What is being asked: Update everything from the start of the entries down to the line containing "center [113, 707]." by replacing "Where is" with "Find", changing nothing else. Return only those lines.

Segment Open

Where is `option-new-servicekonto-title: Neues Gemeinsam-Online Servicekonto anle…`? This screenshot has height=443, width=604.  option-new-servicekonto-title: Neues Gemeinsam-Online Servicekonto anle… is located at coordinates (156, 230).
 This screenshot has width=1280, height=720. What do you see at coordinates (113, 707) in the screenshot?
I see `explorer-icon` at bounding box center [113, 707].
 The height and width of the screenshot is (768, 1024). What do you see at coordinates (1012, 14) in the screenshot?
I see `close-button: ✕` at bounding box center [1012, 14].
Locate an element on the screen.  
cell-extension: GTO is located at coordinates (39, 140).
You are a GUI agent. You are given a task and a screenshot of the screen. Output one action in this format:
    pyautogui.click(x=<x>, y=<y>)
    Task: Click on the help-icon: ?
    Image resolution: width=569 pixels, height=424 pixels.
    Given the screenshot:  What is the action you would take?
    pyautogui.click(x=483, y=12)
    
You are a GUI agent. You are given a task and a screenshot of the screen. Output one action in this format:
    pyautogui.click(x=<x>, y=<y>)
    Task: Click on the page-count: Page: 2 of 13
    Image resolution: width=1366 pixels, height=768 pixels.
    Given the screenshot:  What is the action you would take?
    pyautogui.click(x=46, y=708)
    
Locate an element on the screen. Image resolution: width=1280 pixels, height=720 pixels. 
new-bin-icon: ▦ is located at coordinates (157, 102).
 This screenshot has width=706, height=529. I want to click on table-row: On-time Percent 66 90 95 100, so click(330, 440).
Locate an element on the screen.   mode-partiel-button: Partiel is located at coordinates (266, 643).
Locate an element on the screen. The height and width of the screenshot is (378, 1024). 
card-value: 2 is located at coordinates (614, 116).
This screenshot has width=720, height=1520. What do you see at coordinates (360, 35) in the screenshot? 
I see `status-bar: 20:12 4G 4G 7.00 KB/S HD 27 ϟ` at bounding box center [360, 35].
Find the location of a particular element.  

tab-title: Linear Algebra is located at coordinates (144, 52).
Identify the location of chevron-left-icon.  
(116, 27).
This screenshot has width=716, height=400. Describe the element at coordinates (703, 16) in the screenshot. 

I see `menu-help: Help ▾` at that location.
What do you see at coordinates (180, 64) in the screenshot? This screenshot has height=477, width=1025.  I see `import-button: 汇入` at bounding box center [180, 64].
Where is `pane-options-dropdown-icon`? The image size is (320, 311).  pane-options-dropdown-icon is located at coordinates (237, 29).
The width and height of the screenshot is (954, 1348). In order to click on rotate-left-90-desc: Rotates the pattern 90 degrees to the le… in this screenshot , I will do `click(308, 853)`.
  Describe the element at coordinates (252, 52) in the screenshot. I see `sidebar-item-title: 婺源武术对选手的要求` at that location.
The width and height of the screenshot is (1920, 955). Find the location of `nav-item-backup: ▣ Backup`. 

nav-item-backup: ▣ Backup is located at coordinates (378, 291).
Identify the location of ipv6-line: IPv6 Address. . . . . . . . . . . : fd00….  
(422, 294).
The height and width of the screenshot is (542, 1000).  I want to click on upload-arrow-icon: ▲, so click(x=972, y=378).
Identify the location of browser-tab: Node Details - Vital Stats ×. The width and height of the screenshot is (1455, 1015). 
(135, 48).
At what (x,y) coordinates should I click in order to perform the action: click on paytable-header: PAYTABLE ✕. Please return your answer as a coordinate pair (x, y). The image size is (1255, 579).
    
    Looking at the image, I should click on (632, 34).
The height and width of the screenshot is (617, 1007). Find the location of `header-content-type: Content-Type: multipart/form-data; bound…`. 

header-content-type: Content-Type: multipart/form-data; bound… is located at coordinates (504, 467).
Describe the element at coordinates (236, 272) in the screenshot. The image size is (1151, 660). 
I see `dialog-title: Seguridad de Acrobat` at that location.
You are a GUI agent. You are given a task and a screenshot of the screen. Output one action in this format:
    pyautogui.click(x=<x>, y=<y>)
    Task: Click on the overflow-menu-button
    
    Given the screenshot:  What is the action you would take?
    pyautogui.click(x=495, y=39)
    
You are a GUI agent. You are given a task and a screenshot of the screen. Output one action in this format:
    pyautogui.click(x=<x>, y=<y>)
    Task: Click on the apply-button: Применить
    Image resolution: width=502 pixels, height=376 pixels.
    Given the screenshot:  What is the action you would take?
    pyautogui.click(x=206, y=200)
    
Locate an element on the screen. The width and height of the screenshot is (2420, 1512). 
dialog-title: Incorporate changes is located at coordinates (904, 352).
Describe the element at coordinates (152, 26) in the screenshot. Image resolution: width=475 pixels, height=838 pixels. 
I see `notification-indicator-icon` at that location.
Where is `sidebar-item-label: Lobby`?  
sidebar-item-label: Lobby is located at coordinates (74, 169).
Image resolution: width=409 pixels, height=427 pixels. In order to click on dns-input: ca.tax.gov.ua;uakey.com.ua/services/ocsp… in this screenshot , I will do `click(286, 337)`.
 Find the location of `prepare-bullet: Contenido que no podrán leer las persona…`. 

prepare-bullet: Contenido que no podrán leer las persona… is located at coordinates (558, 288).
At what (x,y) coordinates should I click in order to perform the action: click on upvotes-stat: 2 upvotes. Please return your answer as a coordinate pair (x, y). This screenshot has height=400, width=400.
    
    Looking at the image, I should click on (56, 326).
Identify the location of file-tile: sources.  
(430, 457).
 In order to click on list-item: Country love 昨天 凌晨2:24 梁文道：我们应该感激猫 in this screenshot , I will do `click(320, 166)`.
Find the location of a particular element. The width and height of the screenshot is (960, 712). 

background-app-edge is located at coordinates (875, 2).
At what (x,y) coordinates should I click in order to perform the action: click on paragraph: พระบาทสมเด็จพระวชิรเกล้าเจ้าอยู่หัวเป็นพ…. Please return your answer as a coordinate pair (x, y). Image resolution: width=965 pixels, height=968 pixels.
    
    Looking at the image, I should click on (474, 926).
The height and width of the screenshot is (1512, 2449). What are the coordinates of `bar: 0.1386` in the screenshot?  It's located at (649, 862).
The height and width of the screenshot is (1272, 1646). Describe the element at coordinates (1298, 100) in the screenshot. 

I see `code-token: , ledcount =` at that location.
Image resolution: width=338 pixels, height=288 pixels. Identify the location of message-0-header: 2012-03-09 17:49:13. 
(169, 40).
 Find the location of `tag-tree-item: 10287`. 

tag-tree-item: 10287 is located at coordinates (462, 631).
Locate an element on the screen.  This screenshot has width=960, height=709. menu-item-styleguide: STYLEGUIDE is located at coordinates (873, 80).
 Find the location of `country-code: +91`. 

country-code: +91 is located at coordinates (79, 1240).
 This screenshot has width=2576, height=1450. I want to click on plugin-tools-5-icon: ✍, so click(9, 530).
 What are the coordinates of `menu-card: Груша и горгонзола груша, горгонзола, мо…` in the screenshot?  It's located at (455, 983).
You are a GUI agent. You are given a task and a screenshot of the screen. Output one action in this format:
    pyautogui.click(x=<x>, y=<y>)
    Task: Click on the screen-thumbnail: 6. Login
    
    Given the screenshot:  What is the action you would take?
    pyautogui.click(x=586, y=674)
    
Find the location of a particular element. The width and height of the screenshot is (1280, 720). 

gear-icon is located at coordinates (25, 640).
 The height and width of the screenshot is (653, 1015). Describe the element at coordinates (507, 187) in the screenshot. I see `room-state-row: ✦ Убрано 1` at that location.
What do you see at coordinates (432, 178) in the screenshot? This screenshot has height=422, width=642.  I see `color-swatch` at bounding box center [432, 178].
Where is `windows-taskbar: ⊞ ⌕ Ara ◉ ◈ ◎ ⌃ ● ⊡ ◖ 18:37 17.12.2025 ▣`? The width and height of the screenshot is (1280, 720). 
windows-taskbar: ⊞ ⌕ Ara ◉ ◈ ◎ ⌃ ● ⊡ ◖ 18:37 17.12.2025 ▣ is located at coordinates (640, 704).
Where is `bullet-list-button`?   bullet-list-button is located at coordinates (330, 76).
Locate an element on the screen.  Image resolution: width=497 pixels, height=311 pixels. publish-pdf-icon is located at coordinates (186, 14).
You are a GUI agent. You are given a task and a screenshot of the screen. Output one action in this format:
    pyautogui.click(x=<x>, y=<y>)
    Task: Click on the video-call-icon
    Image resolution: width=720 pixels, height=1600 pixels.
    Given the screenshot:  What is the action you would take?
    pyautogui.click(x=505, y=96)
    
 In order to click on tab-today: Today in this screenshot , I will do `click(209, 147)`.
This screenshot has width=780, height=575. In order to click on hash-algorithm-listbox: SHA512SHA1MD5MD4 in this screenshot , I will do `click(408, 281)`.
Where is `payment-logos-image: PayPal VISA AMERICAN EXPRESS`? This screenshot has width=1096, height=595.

Segment Closed

Solution below:
Find `option-new-servicekonto-title: Neues Gemeinsam-Online Servicekonto anle…`? This screenshot has height=443, width=604.  option-new-servicekonto-title: Neues Gemeinsam-Online Servicekonto anle… is located at coordinates (156, 230).
 This screenshot has width=1280, height=720. What do you see at coordinates (113, 707) in the screenshot?
I see `explorer-icon` at bounding box center [113, 707].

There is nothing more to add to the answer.